Il est informé du mécontentement latent chez les paysans français, chez les acquéreurs de biens nationaux, inquiets de devoir les restituer, et surtout chez les militaires, tenus à l'écart par le nouveau roi, rentré à Paris dans les fourgons des Alliés. 22 000 officiers ont été mis à la retraite ou en demi-solde cependant que des émigrés qui ont servi dans les rangs ennemis se sont vus promus à des grades élevés !
Le Mémoire au roi de Lazare Carnot, cité par l'historien Jean Tulard (Les Révolutions, 1985), fait sensation : « Si vous voulez paraître à la Cour avec distinction gardez-vous de dire que vous êtes l'un de ces 25 millions de citoyens qui ont défendu leur patrie avec quelque courage contre l'invasion des ennemis, car on vous répondra que ces prétendus citoyens sont autant de révoltés, que ces prétendus ennemis furent toujours des amis... »
Napoléon se convainc donc que les Français n'attendent que son retour.
Au demeurant, il considère que le roi Louis XVIII ayant refusé de signer le traité de Fontainebleau, celui-ci est invalide et avec lui sa propre abdication !
Il décide de s'enfuir et profite de ce que le commandant anglais Campbell chargé de surveiller l'île est amoureux d'une Florentine et se rend fréquemment sur le continent.
À la faveur de l'une de ces escapades à Livourne, il réquisitionne tous les navires de Portoferraio, capitale de l'île, et quitte celle-ci le 26 février 1815 à bord du brick L'Inconstant, accompagné de six autres bateaux. Échappant aux Anglais, la flotille gagne par surprise Golfe-Juan.
N'ayant rien perdu de son art de la communication, Napoléon lance sur la plage cette proclamation à ses soldats et aux quelques centaines de curieux venus le saluer : « La victoire marchera au pas de charge, l'aigle, avec les couleurs nationales, volera de clocher en clocher, jusqu'aux tours de Notre-Dame... »

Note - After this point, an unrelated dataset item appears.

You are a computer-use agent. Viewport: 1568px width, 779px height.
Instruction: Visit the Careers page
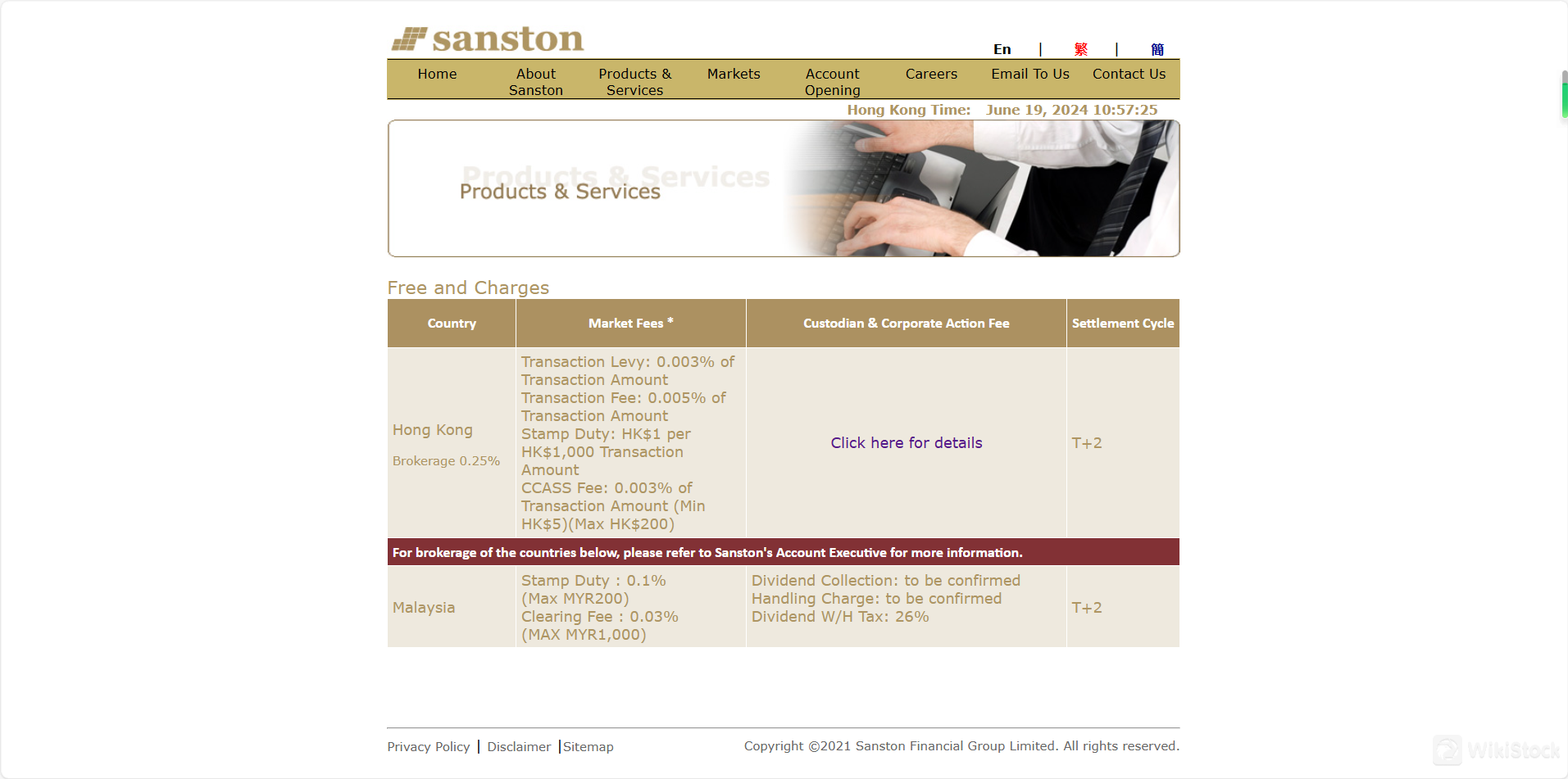931,74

À Paris, la nouvelle fait l'effet d'une bombe. Dans un ordre du jour, le maréchal Soult, ministre de la Guerre, met en garde les soldats contre le retour du pire fléau qui soit, la « guerre civile »...
Triomphe...
Évitant la Provence et la vallée du Rhône, qui se sont montrées hostiles à son égard lors de son transfert à l'île d'Elbe, l'année précédente, Napoléon emprunte avec sa troupe la route des Alpes. Le 4 mars, il arrive à Digne. Mais le surlendemain, une ordonnance royale l'a déclaré « traître et rebelle » et le 7 mars, à Laffrey, sur la route de Grenoble, Napoléon se retrouve pour la première fois face à des soldats ayant reçu mission de l'arrêter.
Jouant de son charisme, il s'avance vers eux : « Soldats du 5e de ligne, je suis votre Empereur, reconnaissez-moi ! ». Désemparés, les soldats ont un moment d'hésitation.
L'empereur entrouve sa redingote : « S'il est parmi vous un soldat qui veuille tuer son Empereur, me voici ». À ces mots, ils rendent les armes et le portent en triomphe. Napoléon peut alors dire à Cambronne : « C'est fini. Dans huit jours nous serons à Paris ».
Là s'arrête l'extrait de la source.